Sabato de Sarno returned to Milan’s La Triennale for his Gucci Spring/Summer 2025 show, hoping to recapture the joyful energy of his June menswear show. Inspired by a sun-drenched August vacation and the enduring style of Jackie Kennedy Onassis, the collection offered a fresh perspective on Gucci‘s heritage. de Sarno’s muse, Jackie O, a longtime client of the brand, embodied a “casual grandeur” that resonated with the designer’s vision for the collection.

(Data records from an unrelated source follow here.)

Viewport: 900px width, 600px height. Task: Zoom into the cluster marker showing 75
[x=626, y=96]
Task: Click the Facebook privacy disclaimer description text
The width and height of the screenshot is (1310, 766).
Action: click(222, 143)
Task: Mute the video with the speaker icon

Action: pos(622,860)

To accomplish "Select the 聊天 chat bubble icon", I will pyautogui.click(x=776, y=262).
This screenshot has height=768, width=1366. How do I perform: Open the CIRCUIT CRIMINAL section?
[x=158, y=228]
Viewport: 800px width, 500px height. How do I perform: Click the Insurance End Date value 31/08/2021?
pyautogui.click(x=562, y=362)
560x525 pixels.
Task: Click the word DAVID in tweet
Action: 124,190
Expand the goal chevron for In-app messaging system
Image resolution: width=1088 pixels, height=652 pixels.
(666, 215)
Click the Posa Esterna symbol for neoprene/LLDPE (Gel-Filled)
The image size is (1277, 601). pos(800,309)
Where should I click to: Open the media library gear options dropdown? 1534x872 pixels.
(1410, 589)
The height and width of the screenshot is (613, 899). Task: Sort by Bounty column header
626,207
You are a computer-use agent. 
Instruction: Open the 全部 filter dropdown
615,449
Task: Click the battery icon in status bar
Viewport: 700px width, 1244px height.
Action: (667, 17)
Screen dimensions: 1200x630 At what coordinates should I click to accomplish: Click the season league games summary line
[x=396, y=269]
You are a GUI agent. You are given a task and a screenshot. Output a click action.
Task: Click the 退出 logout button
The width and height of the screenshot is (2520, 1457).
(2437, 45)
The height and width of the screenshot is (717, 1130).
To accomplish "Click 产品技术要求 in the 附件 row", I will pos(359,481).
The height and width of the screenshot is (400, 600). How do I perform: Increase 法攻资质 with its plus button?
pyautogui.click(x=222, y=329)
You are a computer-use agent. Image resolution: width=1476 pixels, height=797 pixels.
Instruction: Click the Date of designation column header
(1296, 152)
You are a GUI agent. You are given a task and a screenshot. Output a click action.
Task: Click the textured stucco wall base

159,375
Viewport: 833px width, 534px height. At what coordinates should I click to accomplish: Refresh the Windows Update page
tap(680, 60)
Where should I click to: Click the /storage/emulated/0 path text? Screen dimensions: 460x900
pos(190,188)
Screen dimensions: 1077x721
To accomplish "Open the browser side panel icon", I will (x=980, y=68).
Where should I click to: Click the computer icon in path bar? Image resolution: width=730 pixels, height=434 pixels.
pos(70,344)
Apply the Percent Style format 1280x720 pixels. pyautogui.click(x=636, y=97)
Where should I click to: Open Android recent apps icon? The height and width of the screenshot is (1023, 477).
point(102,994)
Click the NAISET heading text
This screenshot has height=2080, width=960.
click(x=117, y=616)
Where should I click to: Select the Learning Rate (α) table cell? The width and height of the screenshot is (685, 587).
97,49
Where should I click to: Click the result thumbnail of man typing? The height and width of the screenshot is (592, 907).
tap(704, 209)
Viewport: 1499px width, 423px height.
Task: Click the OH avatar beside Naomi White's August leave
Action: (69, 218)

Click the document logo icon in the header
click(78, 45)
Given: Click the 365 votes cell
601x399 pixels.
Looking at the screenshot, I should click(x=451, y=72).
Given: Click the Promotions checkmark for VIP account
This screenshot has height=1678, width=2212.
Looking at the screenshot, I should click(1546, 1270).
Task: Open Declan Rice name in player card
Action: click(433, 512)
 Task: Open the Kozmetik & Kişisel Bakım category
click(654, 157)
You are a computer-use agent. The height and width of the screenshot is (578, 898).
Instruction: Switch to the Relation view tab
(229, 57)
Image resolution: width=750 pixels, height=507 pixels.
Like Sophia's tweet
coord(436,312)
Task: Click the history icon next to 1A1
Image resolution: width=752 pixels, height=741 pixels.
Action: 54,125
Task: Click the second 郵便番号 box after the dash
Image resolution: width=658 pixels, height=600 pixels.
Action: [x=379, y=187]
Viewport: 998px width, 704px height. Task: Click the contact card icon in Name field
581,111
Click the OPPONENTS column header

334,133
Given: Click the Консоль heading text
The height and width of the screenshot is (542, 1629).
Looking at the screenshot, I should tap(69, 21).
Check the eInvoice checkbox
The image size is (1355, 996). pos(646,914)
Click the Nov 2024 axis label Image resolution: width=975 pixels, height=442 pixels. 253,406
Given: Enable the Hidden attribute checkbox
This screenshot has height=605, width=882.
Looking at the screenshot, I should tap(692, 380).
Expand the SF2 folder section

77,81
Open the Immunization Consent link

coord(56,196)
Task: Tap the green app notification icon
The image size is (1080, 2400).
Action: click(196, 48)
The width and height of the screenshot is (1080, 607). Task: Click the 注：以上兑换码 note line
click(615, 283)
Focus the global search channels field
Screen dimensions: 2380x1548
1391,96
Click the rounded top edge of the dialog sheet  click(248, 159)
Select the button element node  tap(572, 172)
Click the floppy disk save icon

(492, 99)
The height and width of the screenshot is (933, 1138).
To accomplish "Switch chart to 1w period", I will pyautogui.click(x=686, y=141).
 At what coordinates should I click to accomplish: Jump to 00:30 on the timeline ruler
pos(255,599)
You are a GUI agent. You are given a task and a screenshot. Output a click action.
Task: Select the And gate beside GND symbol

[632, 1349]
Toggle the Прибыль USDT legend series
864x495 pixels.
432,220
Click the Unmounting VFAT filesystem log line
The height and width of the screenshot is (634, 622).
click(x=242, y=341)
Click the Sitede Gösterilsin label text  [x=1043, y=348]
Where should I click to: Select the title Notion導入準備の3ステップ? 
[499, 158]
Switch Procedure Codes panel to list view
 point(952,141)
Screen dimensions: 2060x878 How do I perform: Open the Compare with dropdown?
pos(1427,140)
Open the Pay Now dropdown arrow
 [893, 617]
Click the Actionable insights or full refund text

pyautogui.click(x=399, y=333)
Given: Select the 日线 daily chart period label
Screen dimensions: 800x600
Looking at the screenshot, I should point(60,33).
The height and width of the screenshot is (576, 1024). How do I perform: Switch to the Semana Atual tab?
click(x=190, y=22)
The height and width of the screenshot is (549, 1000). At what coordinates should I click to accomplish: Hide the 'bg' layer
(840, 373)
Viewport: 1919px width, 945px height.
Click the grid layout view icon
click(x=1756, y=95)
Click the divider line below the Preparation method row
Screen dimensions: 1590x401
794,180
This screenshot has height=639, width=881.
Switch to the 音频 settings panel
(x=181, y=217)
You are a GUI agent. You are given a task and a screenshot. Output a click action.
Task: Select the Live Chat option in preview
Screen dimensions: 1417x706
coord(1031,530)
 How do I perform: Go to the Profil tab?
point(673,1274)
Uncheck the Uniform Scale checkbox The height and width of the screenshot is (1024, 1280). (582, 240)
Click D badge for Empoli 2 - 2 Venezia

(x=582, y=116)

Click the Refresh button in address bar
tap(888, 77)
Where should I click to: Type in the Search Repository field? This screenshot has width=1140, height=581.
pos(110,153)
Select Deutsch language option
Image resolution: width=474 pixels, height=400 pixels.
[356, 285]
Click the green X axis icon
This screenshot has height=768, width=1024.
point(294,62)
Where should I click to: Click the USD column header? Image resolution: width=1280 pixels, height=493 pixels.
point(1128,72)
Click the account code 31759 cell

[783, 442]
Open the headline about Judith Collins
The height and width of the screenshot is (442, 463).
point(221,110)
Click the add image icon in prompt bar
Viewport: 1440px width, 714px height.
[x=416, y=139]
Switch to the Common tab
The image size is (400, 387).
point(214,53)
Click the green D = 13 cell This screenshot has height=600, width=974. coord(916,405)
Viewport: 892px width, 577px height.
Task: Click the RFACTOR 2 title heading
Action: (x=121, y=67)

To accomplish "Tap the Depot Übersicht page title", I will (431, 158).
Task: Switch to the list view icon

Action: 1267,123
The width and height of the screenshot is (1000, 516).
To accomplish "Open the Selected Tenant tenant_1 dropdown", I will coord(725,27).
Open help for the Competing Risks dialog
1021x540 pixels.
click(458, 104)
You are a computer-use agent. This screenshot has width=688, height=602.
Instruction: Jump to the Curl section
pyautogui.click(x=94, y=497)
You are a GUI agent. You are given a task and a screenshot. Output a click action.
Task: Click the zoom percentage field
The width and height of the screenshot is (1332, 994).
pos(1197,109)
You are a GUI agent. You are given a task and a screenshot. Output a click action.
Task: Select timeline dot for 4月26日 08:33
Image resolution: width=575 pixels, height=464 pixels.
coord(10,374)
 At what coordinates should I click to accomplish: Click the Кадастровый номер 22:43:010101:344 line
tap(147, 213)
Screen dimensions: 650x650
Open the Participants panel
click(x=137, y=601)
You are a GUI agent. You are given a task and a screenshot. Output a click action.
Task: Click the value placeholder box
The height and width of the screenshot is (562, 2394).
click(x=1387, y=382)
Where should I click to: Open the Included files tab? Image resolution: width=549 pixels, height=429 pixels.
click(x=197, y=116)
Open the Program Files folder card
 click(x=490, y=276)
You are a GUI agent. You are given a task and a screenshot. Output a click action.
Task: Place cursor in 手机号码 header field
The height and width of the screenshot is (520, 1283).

The show unfolded against a backdrop reminiscent of a sunset, with hues shifting from warm yellows to vibrant Ancora reds, a color de Sarno has championed since his arrival. While the opening look of a wool bomber and slouchy trousers hinted at a more relaxed aesthetic, the collection soon revealed its connection to Jackie O’s iconic style. Archival print headscarves and oversized sunglasses, reminiscent of Jackie’s Capri days, added a touch of vintage glamour. Woven raffia coats in vibrant green, printed seaside separates and wide-brimmed sun hats evoked the jet-set style of the 1960s, inspired by an image of Queen Elizabeth II in Gucci.
Eveningwear took the form of shimmering sequined gowns, while interpretations of Tom Ford’s iconic white jersey dresses from his Fall/Winter 1996 collection appeared in rich jewel tones with gold bamboo accents. The Gucci Bamboo bag, celebrating its 60th anniversary, took center stage with vintage versions customized by Japanese artists and a new iteration featuring a horsebit detail. The horsebit motif was also featured on sleek boots and a reimagined bucket bag.
de Sarno closed the show with a series of oversized coats paired with tanks and jeans, capturing a sense of effortless cool that felt like a breakthrough for the designer. The collection, with its focus on wearable separates, luxurious materials and nods to Gucci’s archives, suggests that de Sarno is finding his footing within the house.